Isso, no entanto, soa como uma inversão do princípio e causa e efeito --como a velha piada de que os narizes foram feitos para suportar os óculos. Ou a fábula daágua empoçada, que se maravilha ao notar como o buraco onde está parece ter sido criado por uma inteligência superior e amorosa, já que tem o formato exato para contê-la, e com todo o conforto.

Os defensores do princípio "forte" costumam ainda lembrar que se qualquer uma das constantes fundamentais da natureza -- como a velocidade da luz, ou a massa do próton -- fosse um pouco diferente, toda a cadeia de fenômenos físicos e químicos que levam à vida como a conhecemos seria quebrada; logo, o Universo em que vivemos é extremamente improvável.

Confesso que o argumento não me parece muito bom. Primeiro, porque denota uma certa falta de imaginação, como se vida como a conhecemos fosse a única realmente possível.

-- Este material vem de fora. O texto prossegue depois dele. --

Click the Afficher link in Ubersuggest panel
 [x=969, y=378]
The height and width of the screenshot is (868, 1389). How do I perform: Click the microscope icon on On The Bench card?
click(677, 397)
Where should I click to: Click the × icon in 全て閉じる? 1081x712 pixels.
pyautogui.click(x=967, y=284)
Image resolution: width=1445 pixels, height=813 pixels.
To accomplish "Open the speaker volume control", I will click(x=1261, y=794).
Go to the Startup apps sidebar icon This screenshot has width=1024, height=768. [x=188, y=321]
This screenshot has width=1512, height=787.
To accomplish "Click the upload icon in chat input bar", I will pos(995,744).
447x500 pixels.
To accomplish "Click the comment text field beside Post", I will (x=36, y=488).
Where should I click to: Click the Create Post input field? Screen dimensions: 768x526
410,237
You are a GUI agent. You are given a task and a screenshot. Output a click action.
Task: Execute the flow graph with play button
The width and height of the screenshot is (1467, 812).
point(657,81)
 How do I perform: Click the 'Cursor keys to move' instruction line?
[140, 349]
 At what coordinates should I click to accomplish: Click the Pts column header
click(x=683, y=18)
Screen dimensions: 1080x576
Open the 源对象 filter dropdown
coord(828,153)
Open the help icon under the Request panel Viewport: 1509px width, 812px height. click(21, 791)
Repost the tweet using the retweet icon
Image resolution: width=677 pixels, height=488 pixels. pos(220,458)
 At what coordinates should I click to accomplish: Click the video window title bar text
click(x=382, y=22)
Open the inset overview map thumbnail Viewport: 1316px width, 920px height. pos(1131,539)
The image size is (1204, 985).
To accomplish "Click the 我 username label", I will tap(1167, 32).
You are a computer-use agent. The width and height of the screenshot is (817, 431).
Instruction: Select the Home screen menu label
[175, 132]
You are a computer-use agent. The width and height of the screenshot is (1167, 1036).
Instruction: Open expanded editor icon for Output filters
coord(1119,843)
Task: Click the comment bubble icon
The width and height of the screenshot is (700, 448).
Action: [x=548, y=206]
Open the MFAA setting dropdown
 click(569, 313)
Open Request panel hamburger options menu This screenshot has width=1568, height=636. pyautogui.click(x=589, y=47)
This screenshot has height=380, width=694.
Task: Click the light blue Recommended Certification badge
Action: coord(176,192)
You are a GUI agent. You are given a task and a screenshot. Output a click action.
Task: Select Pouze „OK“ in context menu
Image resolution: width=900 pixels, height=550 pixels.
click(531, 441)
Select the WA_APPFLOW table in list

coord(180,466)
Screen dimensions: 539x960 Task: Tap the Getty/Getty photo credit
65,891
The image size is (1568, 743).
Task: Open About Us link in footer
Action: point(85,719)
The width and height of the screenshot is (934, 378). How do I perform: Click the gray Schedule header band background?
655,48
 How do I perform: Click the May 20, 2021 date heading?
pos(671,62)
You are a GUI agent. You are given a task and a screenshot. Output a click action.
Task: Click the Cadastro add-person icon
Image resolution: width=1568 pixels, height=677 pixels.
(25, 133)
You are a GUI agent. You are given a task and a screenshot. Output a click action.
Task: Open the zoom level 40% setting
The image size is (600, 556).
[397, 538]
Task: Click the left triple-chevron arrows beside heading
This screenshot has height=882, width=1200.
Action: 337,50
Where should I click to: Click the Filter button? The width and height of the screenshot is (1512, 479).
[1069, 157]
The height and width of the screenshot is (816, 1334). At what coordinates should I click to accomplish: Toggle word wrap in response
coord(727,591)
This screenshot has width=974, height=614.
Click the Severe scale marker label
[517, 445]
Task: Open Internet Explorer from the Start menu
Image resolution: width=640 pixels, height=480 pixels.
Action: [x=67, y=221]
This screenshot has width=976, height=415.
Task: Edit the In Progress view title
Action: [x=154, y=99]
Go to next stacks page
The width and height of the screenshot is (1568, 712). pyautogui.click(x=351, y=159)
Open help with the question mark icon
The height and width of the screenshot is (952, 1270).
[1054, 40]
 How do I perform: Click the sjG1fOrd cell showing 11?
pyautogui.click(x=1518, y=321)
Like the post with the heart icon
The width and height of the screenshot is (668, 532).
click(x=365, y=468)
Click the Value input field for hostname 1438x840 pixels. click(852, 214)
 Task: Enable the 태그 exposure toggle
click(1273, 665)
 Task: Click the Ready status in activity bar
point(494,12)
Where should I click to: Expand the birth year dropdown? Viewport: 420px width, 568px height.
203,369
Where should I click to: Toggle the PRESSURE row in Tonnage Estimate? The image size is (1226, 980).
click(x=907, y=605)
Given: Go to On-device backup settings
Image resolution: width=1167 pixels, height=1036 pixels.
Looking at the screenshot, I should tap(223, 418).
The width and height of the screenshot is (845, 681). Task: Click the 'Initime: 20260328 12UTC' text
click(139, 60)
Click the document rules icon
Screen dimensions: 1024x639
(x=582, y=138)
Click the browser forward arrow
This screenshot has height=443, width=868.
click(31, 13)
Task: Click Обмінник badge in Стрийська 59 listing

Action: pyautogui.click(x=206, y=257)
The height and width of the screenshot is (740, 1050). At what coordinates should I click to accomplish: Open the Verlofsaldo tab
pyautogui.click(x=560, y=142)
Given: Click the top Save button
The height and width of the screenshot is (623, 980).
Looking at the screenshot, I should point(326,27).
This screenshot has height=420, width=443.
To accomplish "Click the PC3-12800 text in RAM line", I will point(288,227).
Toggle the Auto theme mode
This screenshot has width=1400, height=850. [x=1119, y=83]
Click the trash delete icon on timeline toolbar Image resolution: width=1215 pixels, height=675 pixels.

É certo que a variação de uma ou duas constantes universais -- enquanto as outras leis e constantes da natureza se mantêm -- poderia inviabilizar até mesmo a formação de átomos, mas e se todas as leis e constantes variassem livremente? É concebível que exista uma infinidade de combinações capazes de dar origem a algo que talvez até nós, com todo o nosso provincianismo, reconhecêssemos como "vida".